#### Exercise description
Records follow. Copy every line with "third".

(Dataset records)

* * * * * * * * *

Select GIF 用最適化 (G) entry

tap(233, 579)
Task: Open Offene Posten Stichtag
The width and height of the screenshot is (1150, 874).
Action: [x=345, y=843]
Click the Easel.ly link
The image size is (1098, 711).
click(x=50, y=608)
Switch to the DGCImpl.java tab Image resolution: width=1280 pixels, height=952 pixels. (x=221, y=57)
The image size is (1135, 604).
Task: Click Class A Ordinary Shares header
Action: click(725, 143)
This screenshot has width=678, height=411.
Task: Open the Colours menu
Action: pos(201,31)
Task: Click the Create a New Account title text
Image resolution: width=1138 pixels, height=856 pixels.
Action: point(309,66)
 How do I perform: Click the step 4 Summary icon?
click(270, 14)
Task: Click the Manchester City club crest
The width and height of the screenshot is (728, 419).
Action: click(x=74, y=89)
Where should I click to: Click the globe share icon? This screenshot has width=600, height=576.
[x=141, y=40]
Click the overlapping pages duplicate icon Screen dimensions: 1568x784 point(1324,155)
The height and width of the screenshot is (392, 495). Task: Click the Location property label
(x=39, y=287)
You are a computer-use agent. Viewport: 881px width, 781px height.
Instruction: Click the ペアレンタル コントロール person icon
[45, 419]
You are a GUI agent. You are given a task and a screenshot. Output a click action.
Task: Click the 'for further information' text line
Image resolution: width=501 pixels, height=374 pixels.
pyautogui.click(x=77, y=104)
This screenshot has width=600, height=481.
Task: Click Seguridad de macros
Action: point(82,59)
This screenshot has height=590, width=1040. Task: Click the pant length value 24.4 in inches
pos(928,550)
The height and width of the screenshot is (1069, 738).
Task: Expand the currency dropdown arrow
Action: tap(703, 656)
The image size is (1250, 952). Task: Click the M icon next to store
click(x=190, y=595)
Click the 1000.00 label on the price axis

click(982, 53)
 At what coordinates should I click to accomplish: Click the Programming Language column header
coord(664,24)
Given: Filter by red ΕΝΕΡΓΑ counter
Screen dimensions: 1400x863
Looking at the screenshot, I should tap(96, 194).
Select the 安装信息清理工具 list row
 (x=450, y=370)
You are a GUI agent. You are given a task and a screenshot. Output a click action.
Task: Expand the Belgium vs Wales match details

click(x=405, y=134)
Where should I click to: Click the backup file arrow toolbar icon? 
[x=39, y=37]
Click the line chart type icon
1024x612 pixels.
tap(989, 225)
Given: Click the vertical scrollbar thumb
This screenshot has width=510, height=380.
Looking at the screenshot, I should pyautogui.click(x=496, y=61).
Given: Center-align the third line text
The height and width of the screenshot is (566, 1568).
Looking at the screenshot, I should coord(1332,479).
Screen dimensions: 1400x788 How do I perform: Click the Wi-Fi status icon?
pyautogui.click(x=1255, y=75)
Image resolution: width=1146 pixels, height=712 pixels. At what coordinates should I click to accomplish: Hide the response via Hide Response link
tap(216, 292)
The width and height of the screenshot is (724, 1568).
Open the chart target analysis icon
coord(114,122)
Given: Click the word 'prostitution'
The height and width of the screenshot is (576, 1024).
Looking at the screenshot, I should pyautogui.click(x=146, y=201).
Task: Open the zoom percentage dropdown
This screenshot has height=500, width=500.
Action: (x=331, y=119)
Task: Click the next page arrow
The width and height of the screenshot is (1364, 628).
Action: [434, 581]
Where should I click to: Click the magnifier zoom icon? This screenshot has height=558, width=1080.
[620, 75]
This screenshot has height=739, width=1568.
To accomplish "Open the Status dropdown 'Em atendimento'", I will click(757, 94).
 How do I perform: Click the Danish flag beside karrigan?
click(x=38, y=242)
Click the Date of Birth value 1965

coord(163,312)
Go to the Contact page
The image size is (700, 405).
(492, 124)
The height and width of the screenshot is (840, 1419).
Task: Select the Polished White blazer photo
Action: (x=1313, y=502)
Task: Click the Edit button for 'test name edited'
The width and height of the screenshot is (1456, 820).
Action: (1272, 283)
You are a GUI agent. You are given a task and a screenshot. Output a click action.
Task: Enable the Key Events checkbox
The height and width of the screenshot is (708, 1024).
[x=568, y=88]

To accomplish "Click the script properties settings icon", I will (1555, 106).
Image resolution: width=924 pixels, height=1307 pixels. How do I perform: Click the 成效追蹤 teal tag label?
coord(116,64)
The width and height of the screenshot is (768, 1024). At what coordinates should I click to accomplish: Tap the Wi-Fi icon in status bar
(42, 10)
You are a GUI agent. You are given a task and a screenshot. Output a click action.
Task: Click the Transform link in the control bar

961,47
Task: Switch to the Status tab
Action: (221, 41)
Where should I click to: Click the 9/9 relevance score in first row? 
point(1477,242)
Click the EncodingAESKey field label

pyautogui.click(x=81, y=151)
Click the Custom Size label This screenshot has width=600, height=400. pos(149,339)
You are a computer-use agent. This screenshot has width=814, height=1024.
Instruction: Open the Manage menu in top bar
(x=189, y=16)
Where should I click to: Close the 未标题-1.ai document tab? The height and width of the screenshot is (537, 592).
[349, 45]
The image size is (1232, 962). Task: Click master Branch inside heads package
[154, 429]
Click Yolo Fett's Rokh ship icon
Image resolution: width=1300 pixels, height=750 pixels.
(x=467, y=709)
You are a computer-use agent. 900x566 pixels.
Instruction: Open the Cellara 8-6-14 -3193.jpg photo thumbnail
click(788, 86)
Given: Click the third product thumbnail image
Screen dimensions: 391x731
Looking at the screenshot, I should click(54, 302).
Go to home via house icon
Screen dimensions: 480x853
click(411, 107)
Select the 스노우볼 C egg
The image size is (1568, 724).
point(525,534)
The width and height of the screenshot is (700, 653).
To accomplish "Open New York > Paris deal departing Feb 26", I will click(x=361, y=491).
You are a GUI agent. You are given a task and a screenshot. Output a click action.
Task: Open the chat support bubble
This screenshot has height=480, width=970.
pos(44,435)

* * * * * * * * *

#### Written answer
Given: Center-align the third line text
Given: Click the third product thumbnail image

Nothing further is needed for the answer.